On Mon, Feb 12, 2018 at 6:26 PM, Hannah <story645 at gmail.com> wrote:
>
>
> On Mon, Feb 12, 2018 at 8:56 PM, Chris Barker - NOAA Federal
> <chris.barker at noaa.gov> wrote:
>>
>>
>> but calling methods on existing objects is not: you can’t get very far in
>> python without using the methods of the buil-ins: lists, dicts, strings....
>
>
> I agree that you can't get very far in Python without it, but it still
> majorly confuses the audiences I work with. Quite literally, the demarcation
> my fellowship makes between the Python 101 and 201 we teach is how
> explicitly we go into using objects. So I think an intro should provide at
> least a soft explanation of methods/objects/etc.
>
>>
>>  they're all pyplot, but that seems to be the preferred intro-and I wonder
>> if it'd be good for matplotlib to have more bridge documentation that
>> doesn't just show how to do things both ways but explains why the OO way is
>> better.
>>
>>
>> Yup. And I don’t think pyplot is any easier for newbies—other than
>> existing Matlab users — admittedly a big group.
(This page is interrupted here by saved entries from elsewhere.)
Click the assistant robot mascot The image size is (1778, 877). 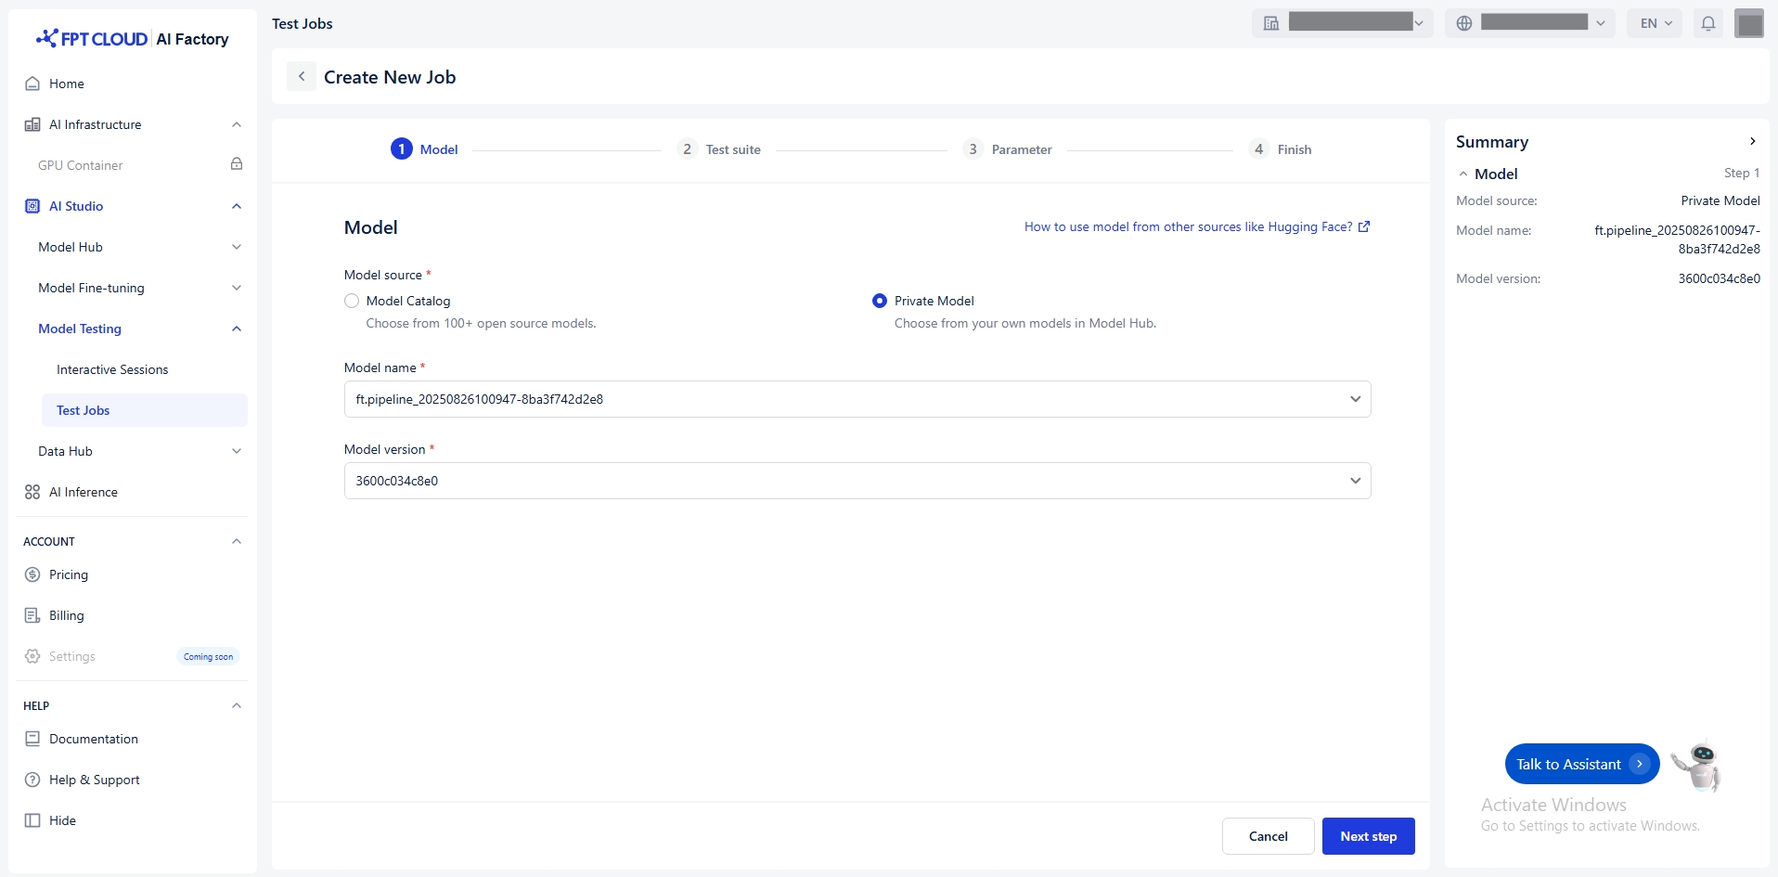(x=1699, y=766)
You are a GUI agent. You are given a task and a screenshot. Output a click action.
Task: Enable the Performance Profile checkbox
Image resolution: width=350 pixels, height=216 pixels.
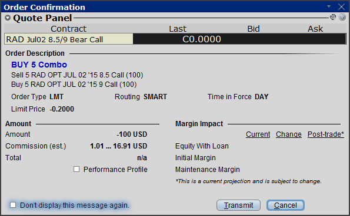tap(76, 169)
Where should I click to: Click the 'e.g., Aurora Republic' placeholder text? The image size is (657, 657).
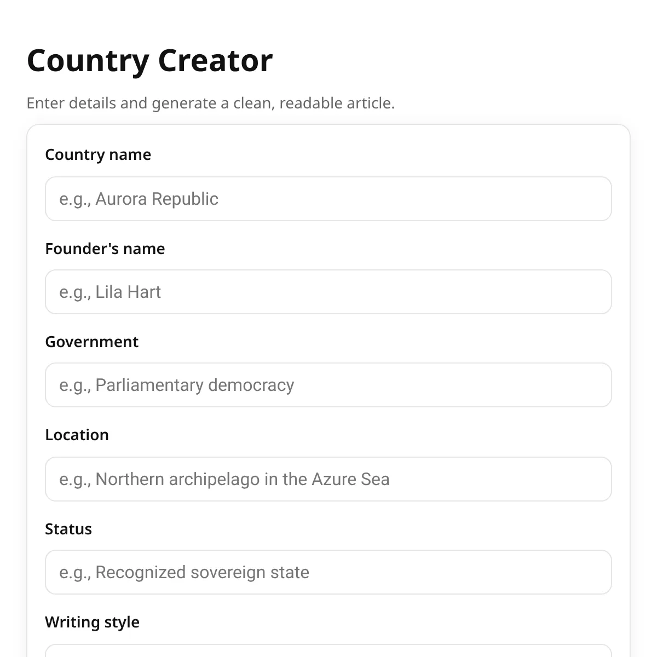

The biggest issue I had with pyplot was finding it's limitations.  I
saw that coloring every marker a different color on a line is
possible, which leads me to the documentation for various objects, but
I eventually find that I can't do that with pyplot, I can only provide
one color per line.  There's a mix of undocumented features and
undocumented limitations (or maybe I couldn't find them, but even
then).   stackexchange has an API to search questions, at some point
will be fun/impossible to mine it.
>
>
> It is and it isn't. While it's technically still OO, I think it ends up
> feeling weirdly declarative just keep layering these things (kinda like
> ggplot), rather than the explicit here's an axis and attach information to
> it. It seems like a super trivial distinction but I think it may be a
> barrier for some people (also why I think a survey could be good here.)
>
>>
>> I say introduce the OO interface, then have a “matplotlib for Matlab
>> users” section to translate for them.
>
> I like this approach too.
Agree, users don't need to know they are Object Oriented programming.
I believe Ben created a single image with everything labeled (tick,
marker, etc).  Learning the words/labels might be a sufficient
understanding of Plot Objects without requiring OO programming.  Just
programming with Plot Objects.  Which object to start with?  I was
thinking Figure because if the first thing you "see" and then drilling
down, but not at all married to it.  That could be considered
backwards but at the end of the day Figure is what get's modified so a
narrative arc about what's happening to the figure might work.